> **Task description**
Check every line below for the word "icon" and copy the ones that have it.

> **Records provided**
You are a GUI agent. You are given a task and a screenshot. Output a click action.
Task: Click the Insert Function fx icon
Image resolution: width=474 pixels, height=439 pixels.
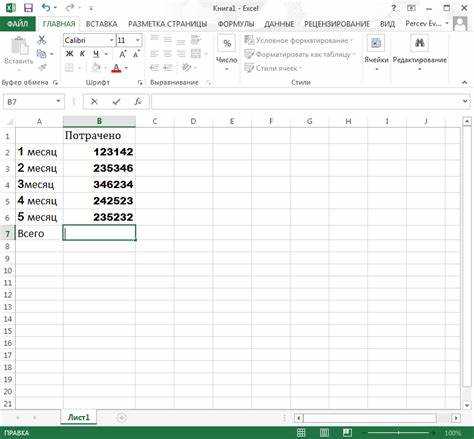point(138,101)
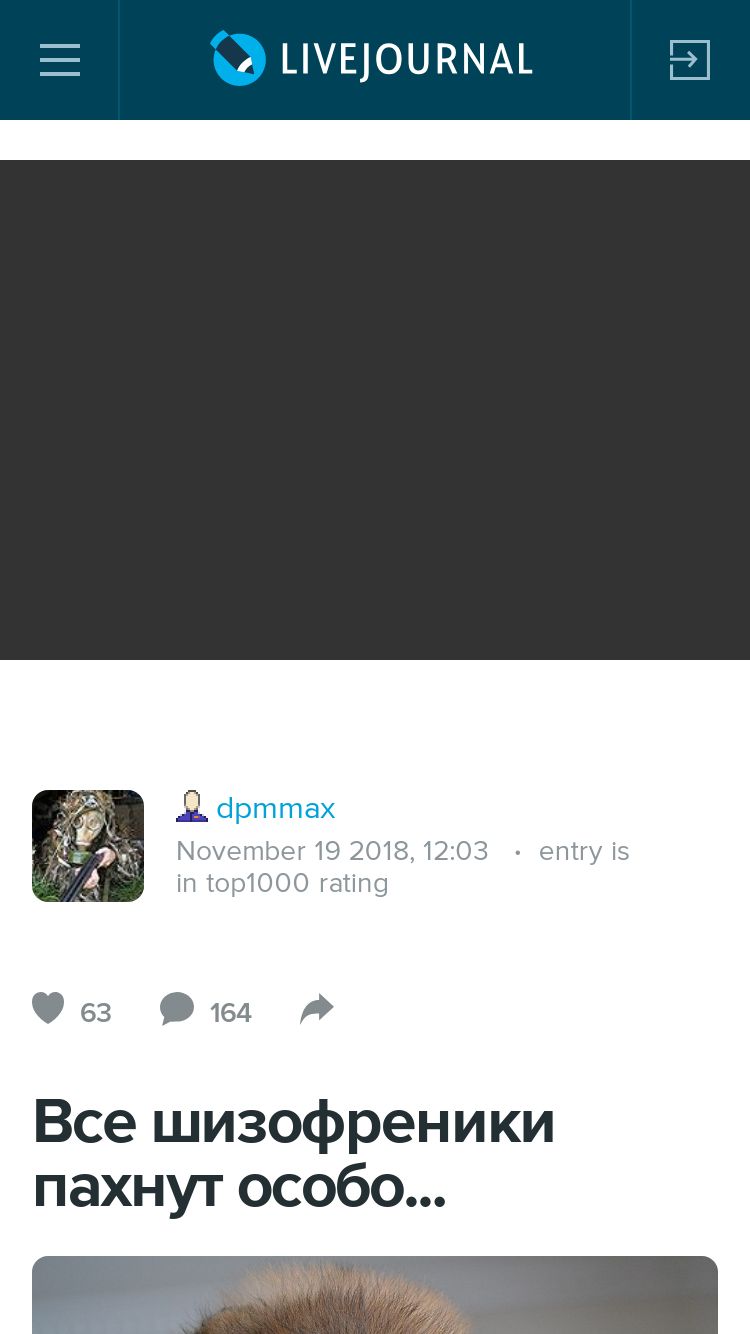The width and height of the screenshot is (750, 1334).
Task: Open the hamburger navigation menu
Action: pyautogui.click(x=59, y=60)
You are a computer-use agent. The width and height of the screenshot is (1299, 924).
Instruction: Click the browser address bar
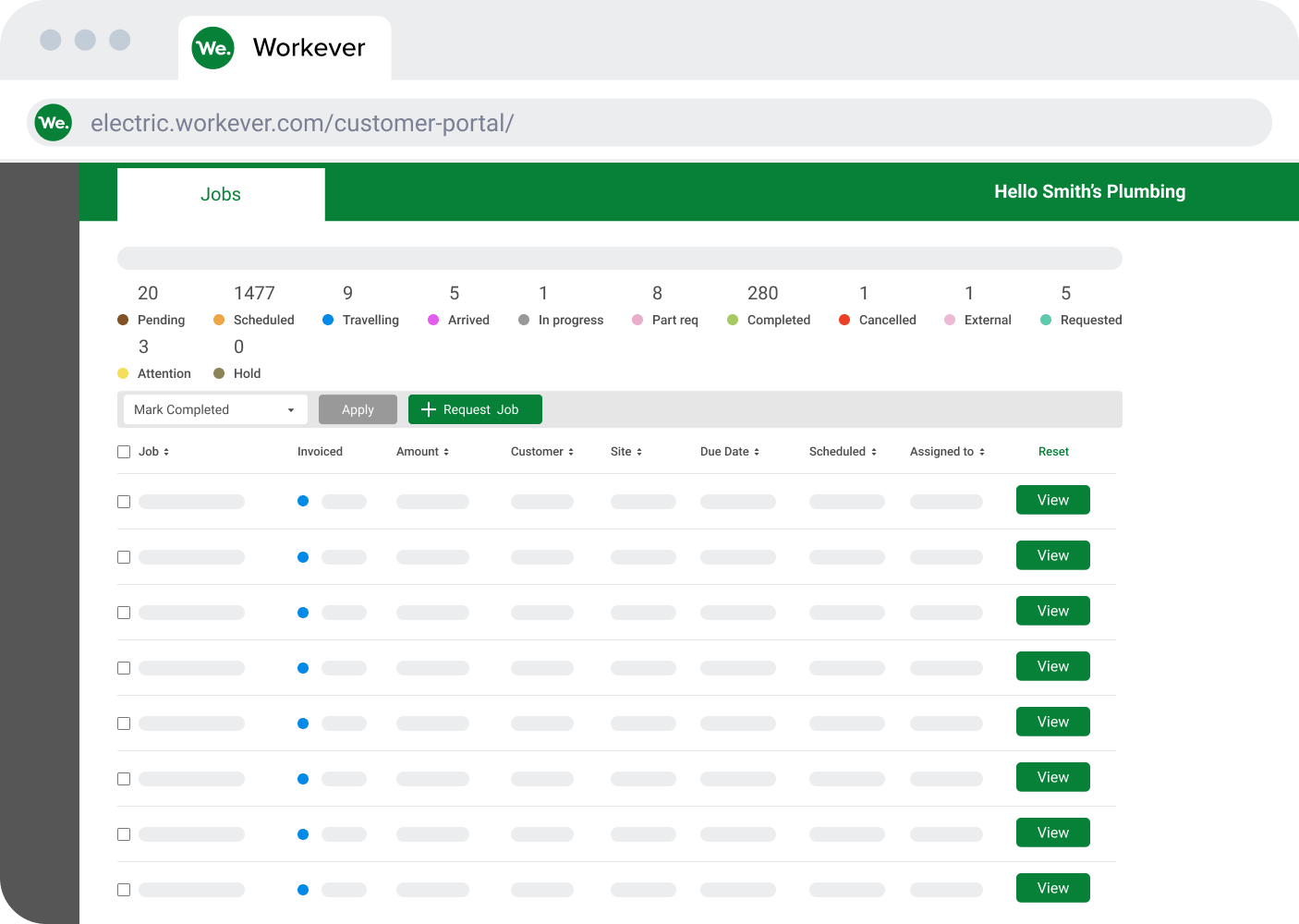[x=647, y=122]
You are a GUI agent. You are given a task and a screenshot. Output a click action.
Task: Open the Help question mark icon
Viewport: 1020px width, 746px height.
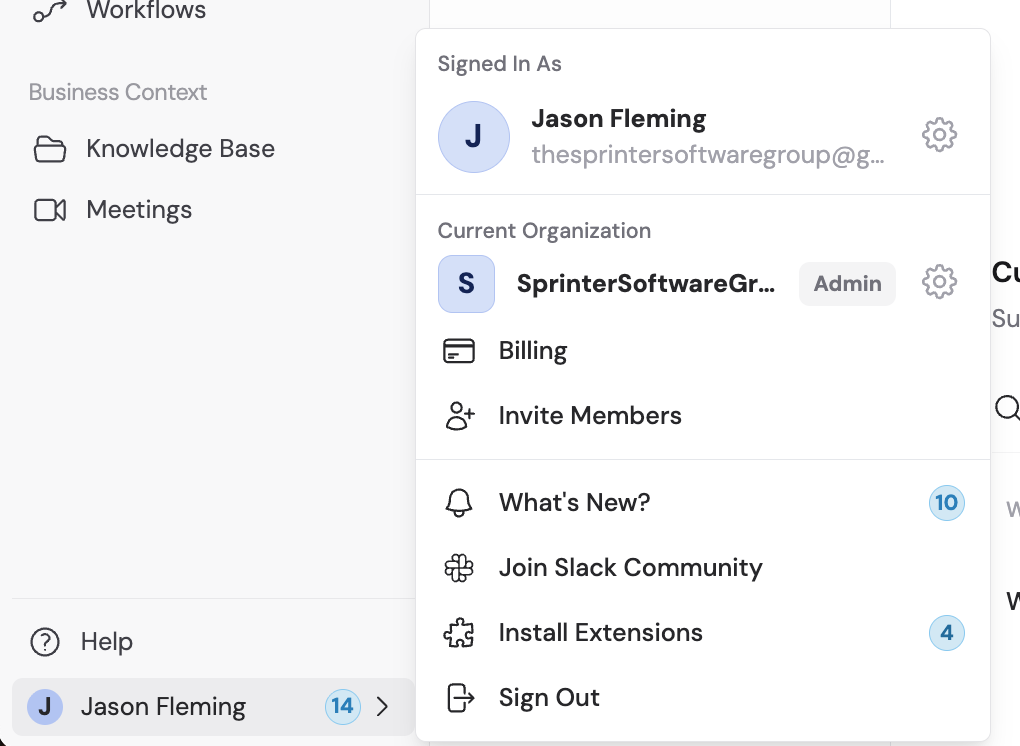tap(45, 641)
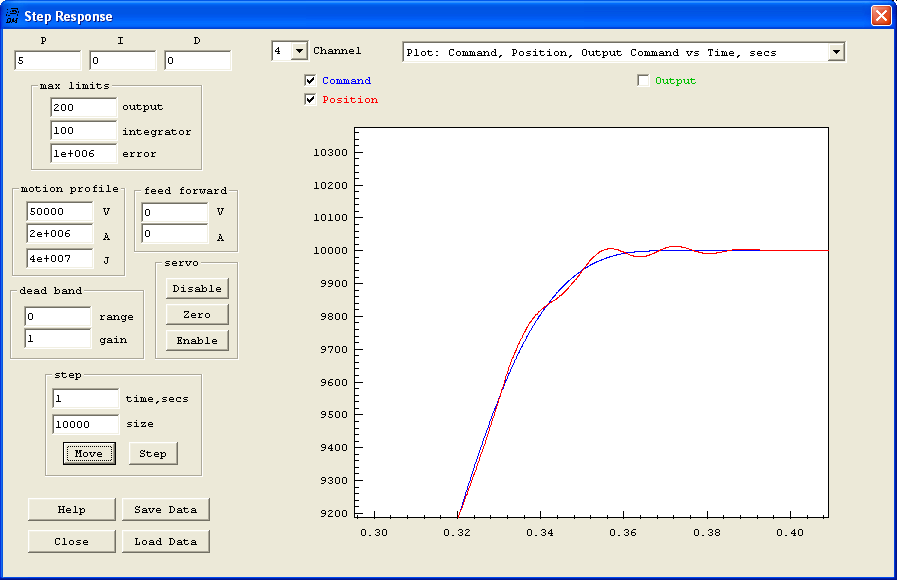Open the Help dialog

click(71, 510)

> **Worked solution**
Task: Click the Insert Function fx icon
Task: Open the Help question mark icon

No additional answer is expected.